Wer vor den Traualtar tritt, hat später womöglich bessere Chance, eine Darmkrebs-Erkrankung zu überleben, so eine US-Studie. Verheiratete Patienten haben demnach ein 14 Prozent geringeres Risiko, an einem solchen Tumor zu sterben als ledige, schreibt Studienleiter Li Wang in der Online-Ausgabe des Fachjournals "Cancer Epidemiology". Die Ergebnisse treffen sowohl auf Männer als auch auf Frauen mit Darmkrebs in frühen Stadien zu.
Den Grund dafür vermuten die Studienforscher in den besseren Pflegemöglichkeiten von Paaren: Ehepartner seien eine zusätzliche Unterstützung bei der Behandlung zu Hause.
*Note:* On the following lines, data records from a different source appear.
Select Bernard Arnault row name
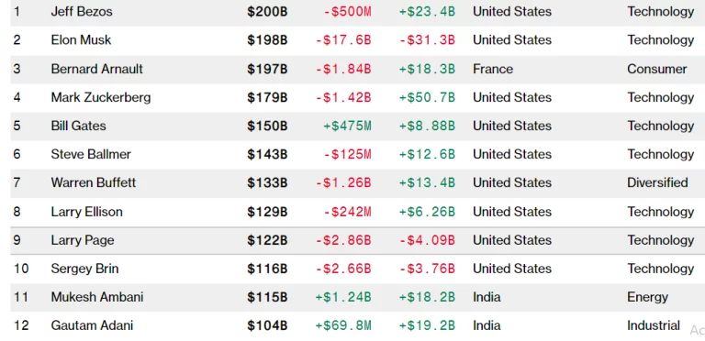coord(96,69)
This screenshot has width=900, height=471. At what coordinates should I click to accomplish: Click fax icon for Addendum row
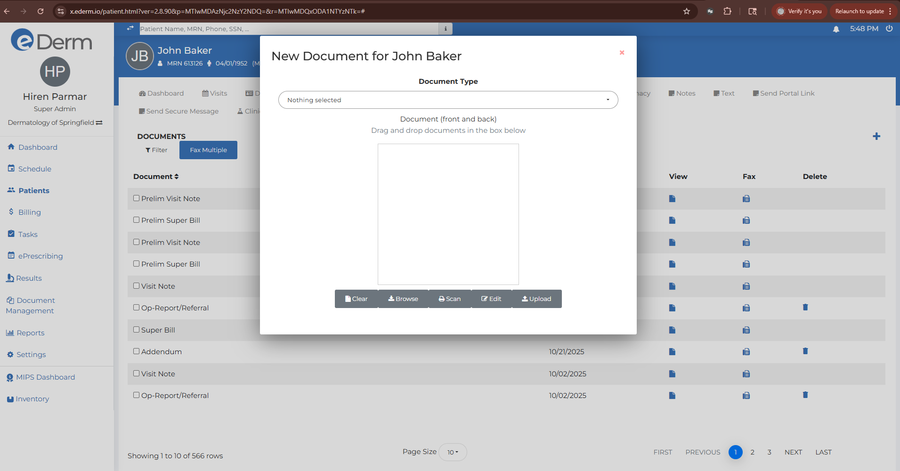point(746,352)
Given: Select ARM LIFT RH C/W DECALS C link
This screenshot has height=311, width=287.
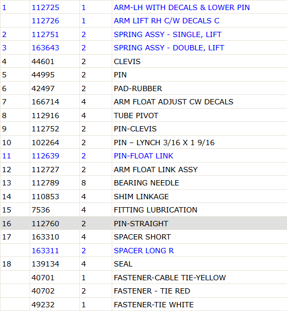Looking at the screenshot, I should click(166, 21).
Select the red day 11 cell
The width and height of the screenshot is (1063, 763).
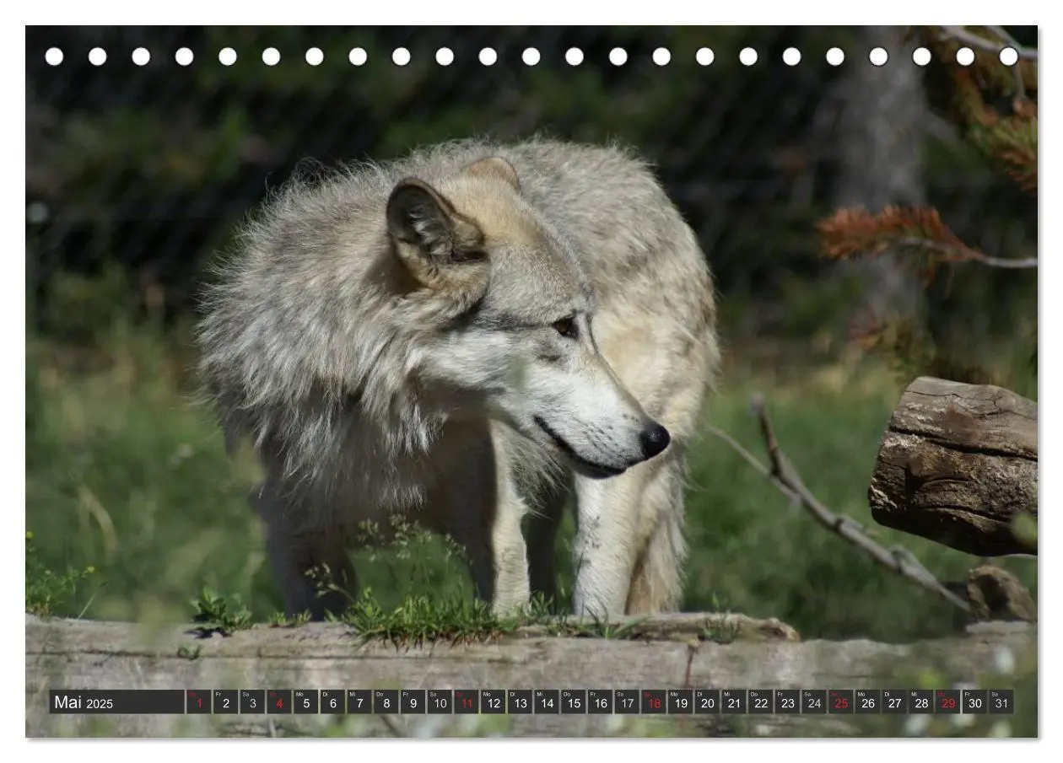click(x=467, y=702)
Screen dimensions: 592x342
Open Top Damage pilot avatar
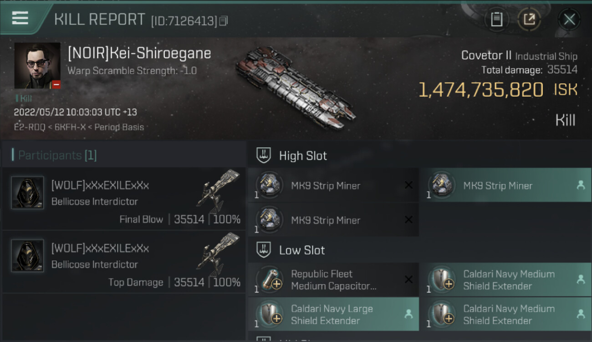pyautogui.click(x=27, y=256)
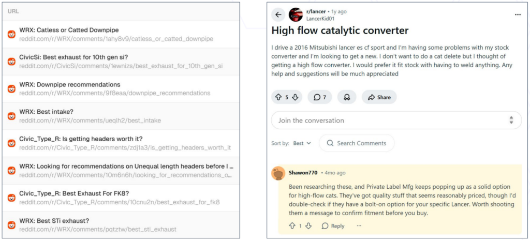Open Shawon770's comment more options
The width and height of the screenshot is (530, 240).
[x=359, y=226]
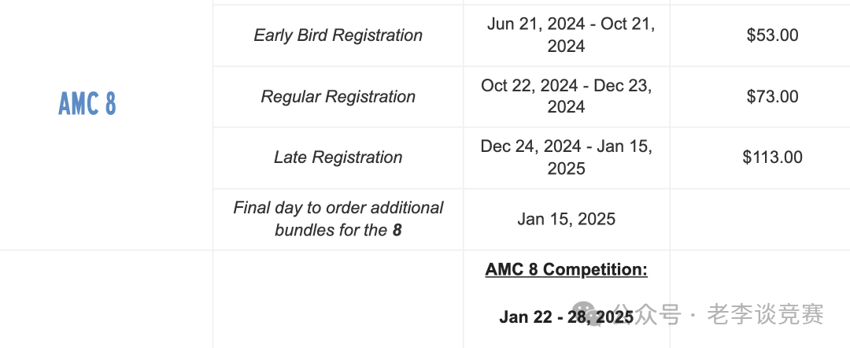The height and width of the screenshot is (348, 850).
Task: Click the empty price cell beside Jan 15, 2025
Action: (760, 219)
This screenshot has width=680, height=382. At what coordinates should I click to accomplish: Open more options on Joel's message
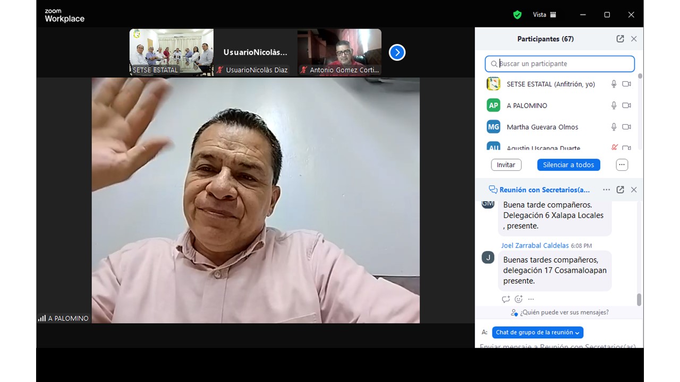[531, 299]
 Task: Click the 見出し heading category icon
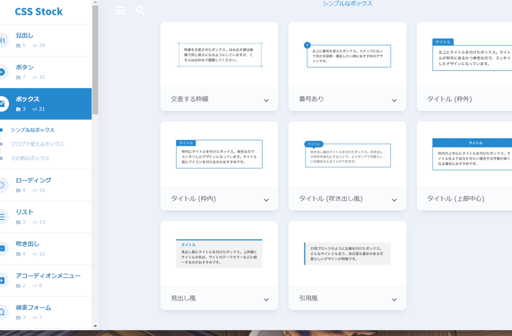(x=3, y=40)
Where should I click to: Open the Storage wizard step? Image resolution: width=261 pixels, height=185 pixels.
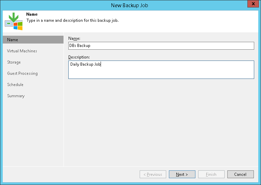point(14,62)
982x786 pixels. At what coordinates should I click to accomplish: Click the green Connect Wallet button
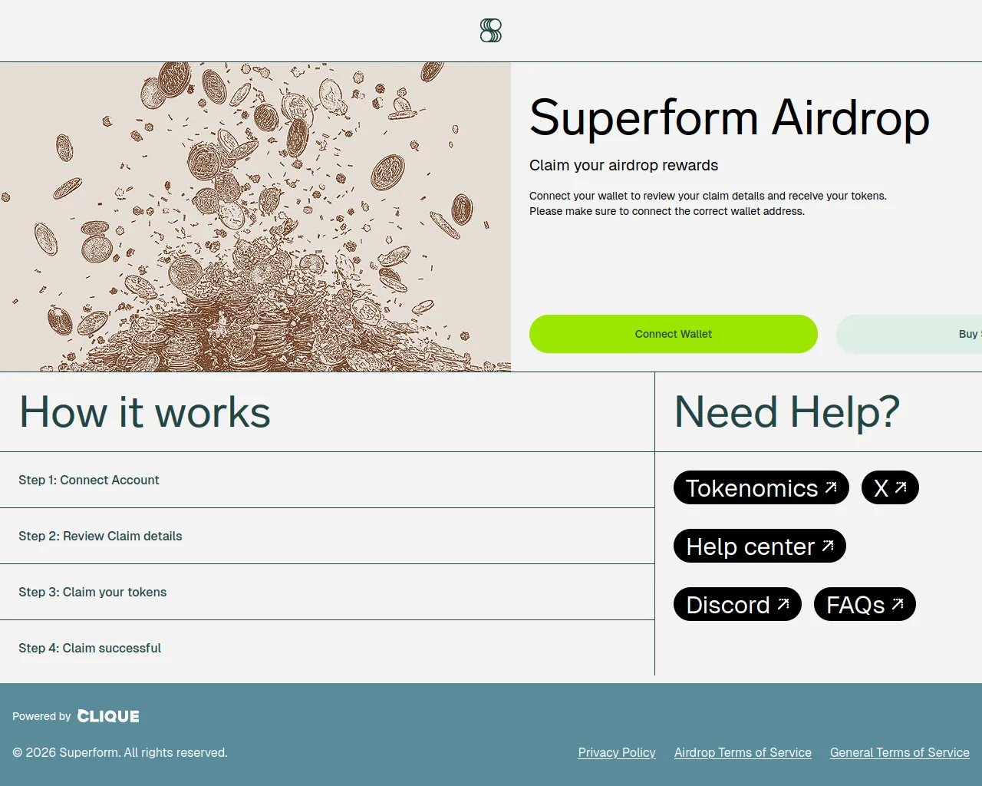pos(674,334)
Zu ihren Erkenntnissen gelangten die Wissenschaftler des Penn State College of Medicine in Hershey, Pennsylvania und der Brigham Young University in Provo, Utah, indem sie rund 128 000 Patientendaten auf Krankheitsstadien, Behandlungsmethoden und den Beziehungsstatus untersuchten. In Deutschland ist Darmkrebs laut des Deutschen Krebshilfe e.V. die zweithäufigste Krebsart bei beiden Geschlechtern.